By Dorothy Dobbie (photo by Allen Skyy)
We hear a lot about rights today. If you go to the Canadian Museum for Human Rights, you will discover a whole new way of looking at this topic, and it covers a range of items and issues that you have most likely never given a second thought to as the curators explore the question in infinite detail.
For most of us, the big issues spring to mind when we talk about rights: we have the right, we believe, to freedom of expression, to worship what and how we want, to own property, to make decisions for ourselves… But do we?
All of these rights are curtailed by the rights of others, often the collective, sometimes simply by the prevailing school of thought. Yesterday’s taken-for-granted right can easily become an outlier’s attitude as the thought leaders steer society in ever-more-tightly corralled circles of opinion.
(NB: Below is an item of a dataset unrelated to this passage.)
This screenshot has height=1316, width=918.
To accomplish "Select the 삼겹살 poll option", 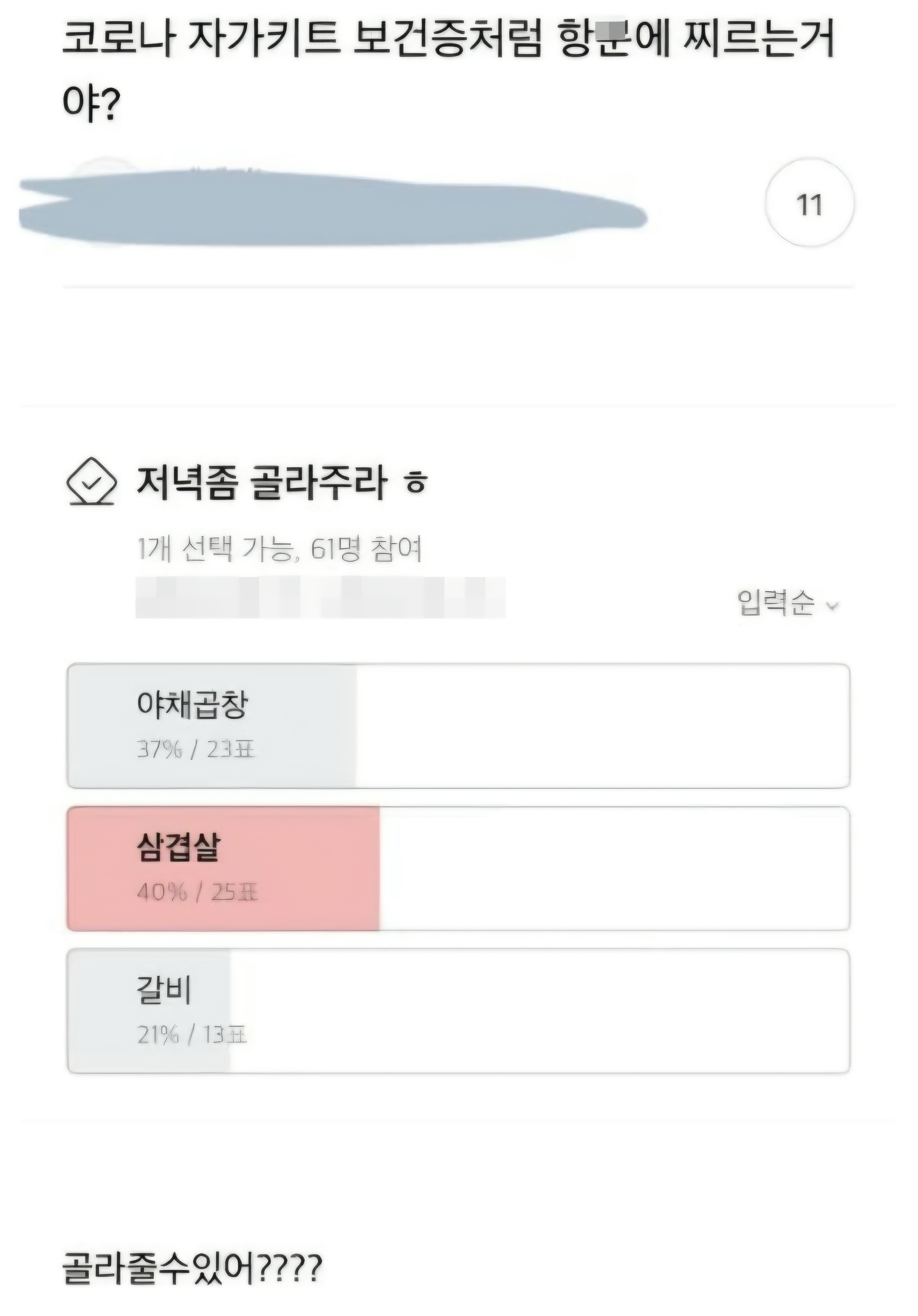I will (x=458, y=868).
Our right to freedom of expression is limited by a plethora of regulations and legislation: you can’t joke about bombs and guns in an airport without being arrested, you can’t call people names that promote hatred, and so on. Our right to worship is limited, for example, by society’s belief that polygamy is wrong (although this one may be changing).
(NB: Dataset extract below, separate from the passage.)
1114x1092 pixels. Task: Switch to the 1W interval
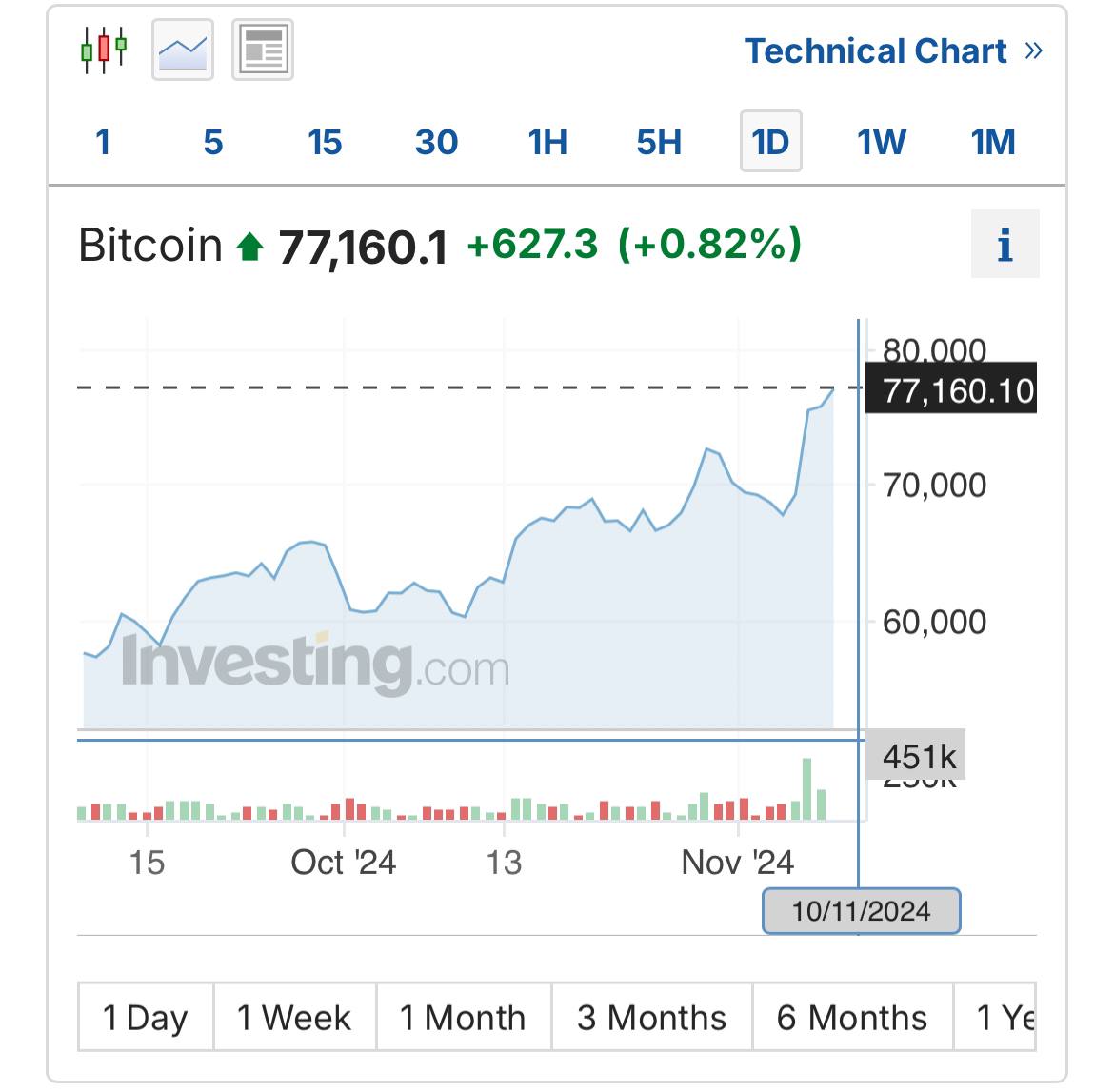(x=882, y=143)
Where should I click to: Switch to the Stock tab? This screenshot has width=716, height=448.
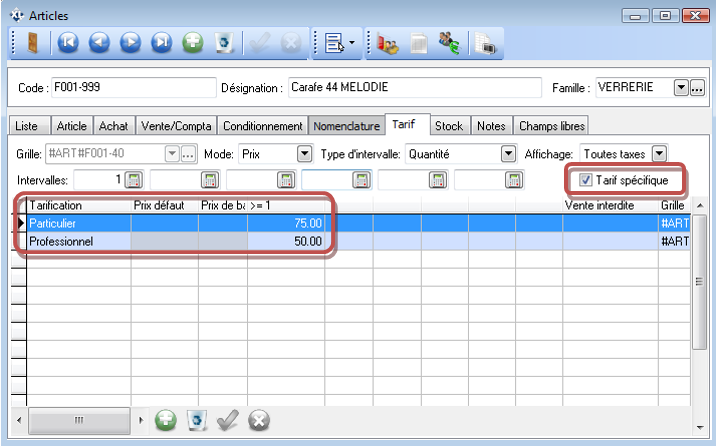(x=449, y=126)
Property rights are very much abridged by the needs of the collective – you can have your land appropriated by the state without appeal, and you do not own the mineral rights beneath your surface – at least not unless you homesteaded before 1894, when legislation took these rights away in Manitoba.
As for making decisions over your own life, there are so many examples contradicting this I don’t have room to name them all, but two that come to mind are the right to drive without a seatbelt and the right to carry a bottle of life-giving water from your home to your place on an airplane.
The question that fascinates me is what happens when an individual or a group declares its rights and they come into conflict with the rights of another? Case in point is the right of a person to ask for help in ending his own life versus the declared rights of others who believe this is a violation of religious mores. Or how about the rights of a person to smoke versus the right of another to breathe unpolluted air?
How about the emerging conflict between those who like to talk on their cellphones on a plane versus the rights of those around him to enjoy silence? (And how is this different, by the way, from two people talking throughout the whole flight?)
We bump up against rights, real and perceived, every day, often with both sides claiming supremacy over the right in dispute. Come to think about it, isn’t this one of the causes of war – a claim to some rights, whether it be over land or ideas, is disputed, and the next thing you know, we’re in a bloody conflict.
Makes you think, doesn’t it? Maybe instead of loudly proclaiming our rights, we need to reframe the issue as “How can I enjoy my rights without infringing on those of others?” The answer is often compromise.
You don’t need to put your airplane seat right back to its most extreme level where your head is in the lap of the passenger behind you, but you can ease it back just a little to accommodate your back. You can keep your voice low on the phone, wear just a dab of perfume, or express your dissatisfaction with the behaviour of another without assassinating their character.
“Do unto others as you would have them do unto you” is probably the best rule to follow to avoid stepping on another’s rights. And try to keep the doing as positive as possible.